C’est en reconnaissance de cette nécessité qu’a été mise en place l’Enquête Nationale Confidentielle sur les Morts Maternelles en France, sous l’impulsion de chercheurs Inserm et de sociétés professionnelles de cliniciens de l’obstétrique (CNGOF et SFAR), avec un fort soutien initial des pouvoirs publics. L’ arrêté du ministère chargé de la santé (arrêté de création J.O. du 2 mai 1995) lui adonné mission d’examiner les morts maternelles, d’identifier les facteurs en cause dans la survenue de ces décès et de proposer des mesures de prévention.

Depuis 1996, l’Enquête nationale confidentielle sur les morts maternelles (ENCMM) est réalisée en France en continu. La responsabilité scientifique et la coordination de cette enquête permanente a été confiée initialement à l’unité Inserm 149 devenue 953, puis U1153 équipe EPOPé (Épidémiologie obstétricale périnatale et pédiatrique) depuis 2014.
Le dispositif de l’ENCMM s’est initialement inspiré de l’exemple pionnier du Royaume-Uni, pays où une enquête confidentielle sur les morts maternelles existe depuis soixante-dix ans. Cependant, l’organisation actuelle est le fruit d’évolutions du dispositif, adaptées au contexte national français.

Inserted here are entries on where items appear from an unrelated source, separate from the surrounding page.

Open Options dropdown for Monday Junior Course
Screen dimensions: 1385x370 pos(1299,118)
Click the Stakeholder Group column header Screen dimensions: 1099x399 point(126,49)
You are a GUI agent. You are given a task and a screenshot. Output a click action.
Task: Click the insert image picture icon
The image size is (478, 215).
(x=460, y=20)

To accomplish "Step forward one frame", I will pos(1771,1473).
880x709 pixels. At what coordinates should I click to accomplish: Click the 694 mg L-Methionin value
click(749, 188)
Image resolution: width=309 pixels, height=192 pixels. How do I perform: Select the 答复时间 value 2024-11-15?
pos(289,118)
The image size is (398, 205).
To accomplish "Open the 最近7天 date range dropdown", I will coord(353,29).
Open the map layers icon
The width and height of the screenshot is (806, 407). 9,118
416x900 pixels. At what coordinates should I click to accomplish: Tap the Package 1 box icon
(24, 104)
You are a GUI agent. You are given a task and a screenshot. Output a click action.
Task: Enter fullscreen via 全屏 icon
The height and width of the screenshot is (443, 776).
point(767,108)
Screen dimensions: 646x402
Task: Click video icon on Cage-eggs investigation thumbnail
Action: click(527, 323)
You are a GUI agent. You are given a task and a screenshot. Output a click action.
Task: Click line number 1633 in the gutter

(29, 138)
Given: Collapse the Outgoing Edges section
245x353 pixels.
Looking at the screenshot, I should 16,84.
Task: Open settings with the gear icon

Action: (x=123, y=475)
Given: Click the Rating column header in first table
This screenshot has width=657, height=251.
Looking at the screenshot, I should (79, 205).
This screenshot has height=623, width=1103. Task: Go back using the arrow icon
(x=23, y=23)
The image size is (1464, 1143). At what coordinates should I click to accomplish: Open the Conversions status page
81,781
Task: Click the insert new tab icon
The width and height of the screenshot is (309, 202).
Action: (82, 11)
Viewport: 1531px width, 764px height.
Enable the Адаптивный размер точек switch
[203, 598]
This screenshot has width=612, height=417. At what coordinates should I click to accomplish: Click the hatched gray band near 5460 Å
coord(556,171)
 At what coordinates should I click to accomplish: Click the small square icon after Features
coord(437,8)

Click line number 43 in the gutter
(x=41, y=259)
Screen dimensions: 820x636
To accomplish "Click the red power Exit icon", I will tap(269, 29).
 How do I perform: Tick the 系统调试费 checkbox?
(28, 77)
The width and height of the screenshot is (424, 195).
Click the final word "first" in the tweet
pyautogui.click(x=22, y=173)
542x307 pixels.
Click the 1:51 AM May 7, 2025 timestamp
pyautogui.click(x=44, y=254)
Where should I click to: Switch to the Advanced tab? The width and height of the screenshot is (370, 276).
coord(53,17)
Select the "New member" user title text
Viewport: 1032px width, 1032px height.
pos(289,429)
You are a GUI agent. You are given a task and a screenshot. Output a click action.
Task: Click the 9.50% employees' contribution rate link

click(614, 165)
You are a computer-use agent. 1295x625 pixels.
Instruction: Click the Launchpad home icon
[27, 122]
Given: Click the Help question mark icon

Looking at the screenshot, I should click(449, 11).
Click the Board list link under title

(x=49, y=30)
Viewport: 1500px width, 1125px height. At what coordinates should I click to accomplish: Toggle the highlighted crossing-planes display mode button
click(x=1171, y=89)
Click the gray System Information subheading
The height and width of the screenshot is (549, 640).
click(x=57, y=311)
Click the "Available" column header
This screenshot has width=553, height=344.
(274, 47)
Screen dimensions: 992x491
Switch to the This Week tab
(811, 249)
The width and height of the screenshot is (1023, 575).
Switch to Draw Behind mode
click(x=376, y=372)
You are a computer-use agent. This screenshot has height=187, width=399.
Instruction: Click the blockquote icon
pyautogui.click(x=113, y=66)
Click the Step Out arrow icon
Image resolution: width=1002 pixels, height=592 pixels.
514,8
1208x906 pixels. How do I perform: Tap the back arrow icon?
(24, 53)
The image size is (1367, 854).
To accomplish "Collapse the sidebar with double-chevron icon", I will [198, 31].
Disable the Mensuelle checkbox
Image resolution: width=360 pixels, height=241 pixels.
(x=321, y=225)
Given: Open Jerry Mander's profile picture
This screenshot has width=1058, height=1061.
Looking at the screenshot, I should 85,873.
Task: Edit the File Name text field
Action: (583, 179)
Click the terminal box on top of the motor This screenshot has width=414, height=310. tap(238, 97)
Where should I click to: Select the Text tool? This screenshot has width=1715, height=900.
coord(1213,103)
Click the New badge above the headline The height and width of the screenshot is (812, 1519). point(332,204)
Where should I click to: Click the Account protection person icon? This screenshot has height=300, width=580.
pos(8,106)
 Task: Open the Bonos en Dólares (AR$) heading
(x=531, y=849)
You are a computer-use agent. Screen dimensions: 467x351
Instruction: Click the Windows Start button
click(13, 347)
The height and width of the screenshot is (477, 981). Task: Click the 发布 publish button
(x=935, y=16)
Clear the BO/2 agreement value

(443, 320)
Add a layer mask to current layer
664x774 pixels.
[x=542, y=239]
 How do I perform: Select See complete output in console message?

Depuis 1998, l’ENCMM a enregistré 1800 décès maternels dans tout le territoire français.

Objectifs

Le dispositif de l’ENCMM étudie l’ensemble de décès maternels en France avec un double objectif :

  1. la caractérisation épidémiologique de la mortalité maternelle et de son évolution –niveau, facteurs de risque, profil de causes-, selon une approche quantitative.
  2. l’analyse des circonstances de survenue et de la prise en charge de l’évènement morbide et de l’issue fatale,  afin d’identifier des axes d’amélioration, selon une approche principalement qualitative.

Ce dispositif national assure une double mission de surveillance et de recherche.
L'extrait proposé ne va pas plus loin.